Lead single "Tonight," for example, is an almost real-time list of thoughts running through a fan's head on their way to a gig (the chorus' opening lines: "maybe they'll open with an album track / or a top 5 hit / no turning back".) Elsewhere, songs like "Twenty Five Years" and "Haunted Jukebox" find Cracknell and co. reminiscing about the songs that continue to follow the band around. Says Cracknell, "We all grew up around the same time, so that feeling of the journey of music is something we wanted to capture."

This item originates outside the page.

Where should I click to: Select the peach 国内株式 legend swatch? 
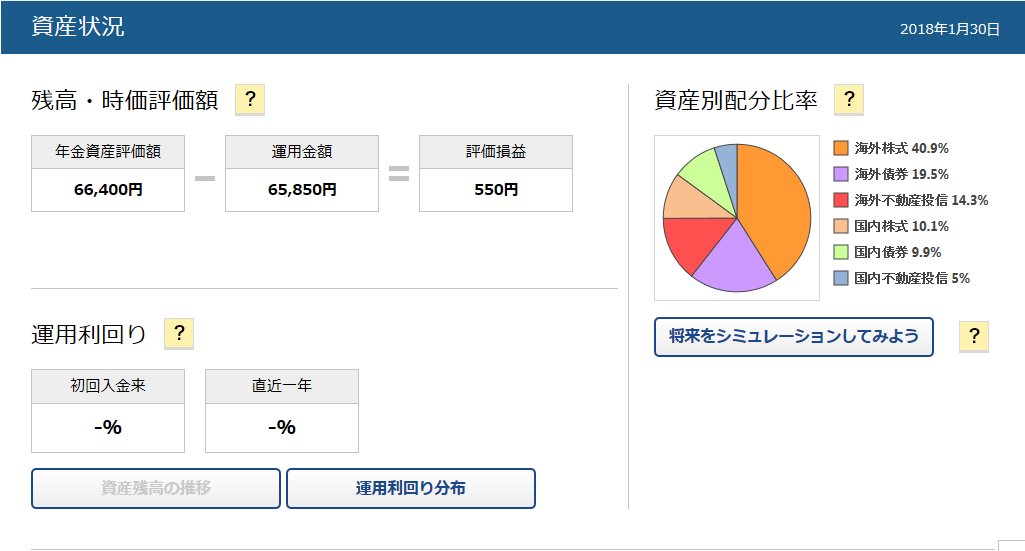click(840, 226)
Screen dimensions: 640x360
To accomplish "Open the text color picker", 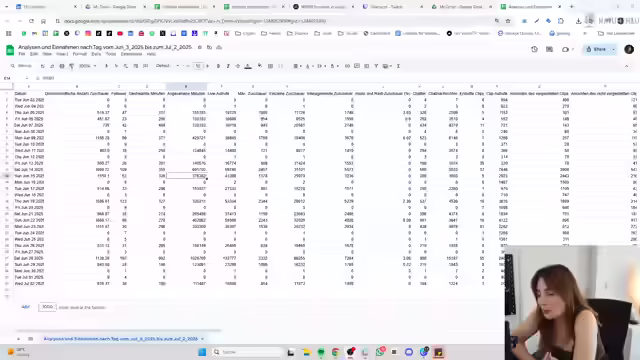I will (x=248, y=66).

Current single "I've Got Your Music" was particularly inspired by the uniquely modern, breathlessly romantic experience of taking your favorite songs with you everywhere via portable devices ("When I'm alone / in my 'phones / I feel love / in digital stereo.") But for the music video, the band wanted to pay homage to a more analog past-time, asking fans to submit videos of themselves holding up vinyl sleeves of their favorite records. The diversity of the results was surprising - or lack thereof, as it were.

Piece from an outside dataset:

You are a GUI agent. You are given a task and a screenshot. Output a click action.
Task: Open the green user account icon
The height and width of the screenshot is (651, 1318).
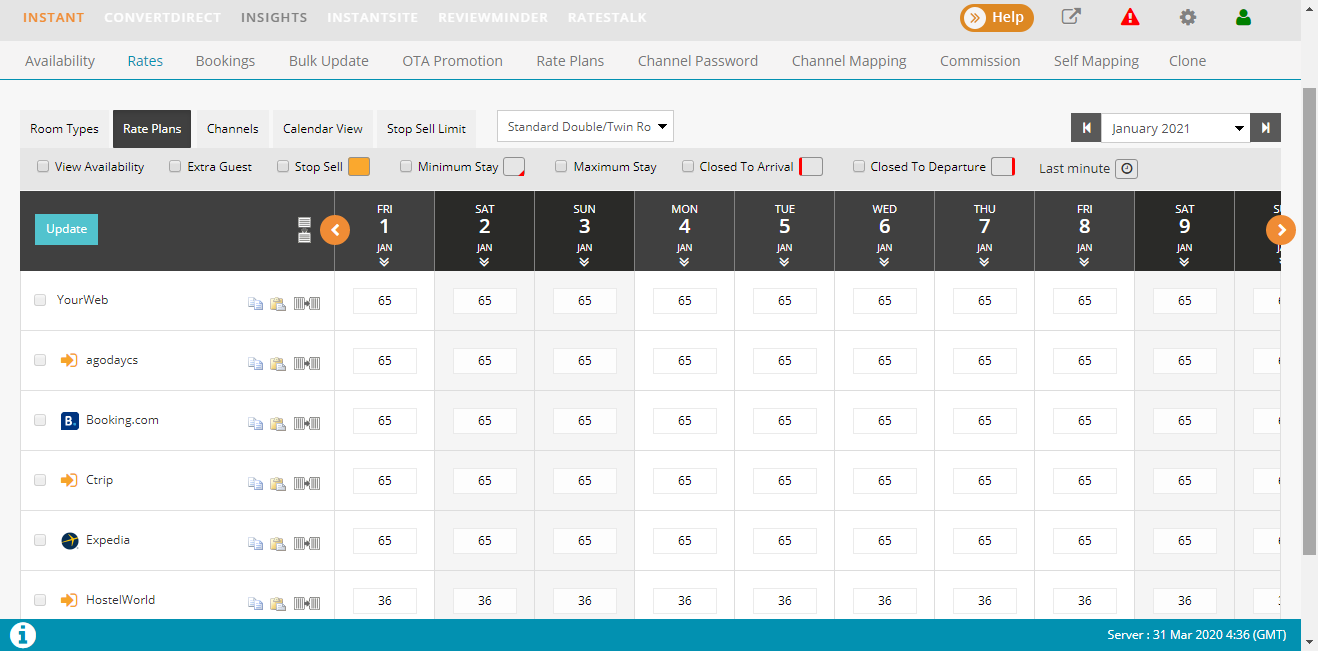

"It was quite funny, when we got them all initially it was like, 'Ok, we can really see who our demographic is - people who look very similar,'" Stanley says with a laugh of the band's largely white male fan base. "So we got some more young girls, even put our kids in there." A fan's dog even makes an appearance, jamming out with headphones to his favorite Kraftwerk LP.
Up next for the band: more reissues (an updated version of 1995's remix album "Casino Classics" and a deluxe edition of Cracknell's solo album "Lipslide") and an upcoming book about the evolution of pop music written by Stanley, a music journalist who has contributed to The Guardian and Pitchfork. Plus: more remixes under the Saint Etienne name (led by Wiggs) for artists like Lindstrom and El Perro Del Mar. Wiggs also recently wrapped production work on the upcoming second album from L.A.-based Balearic-pop band Kisses. "It's kind of a weird thing in a way, collaboration with other people without them being in the room," Wiggs says with a laugh.
Past remixes have included The Pains Of Being Pure At Heart, The 2 Bears and The One AM Radio - all bands that have likely gained inspiration from Saint Etienne over the years, but often find themselves the subject of mutual admiration. "We've kind of chosen to remix bands in a way that they might like us. You can tell if someone has a similar aspect and just hope that they say yes -- that's the dream," Wiggs says.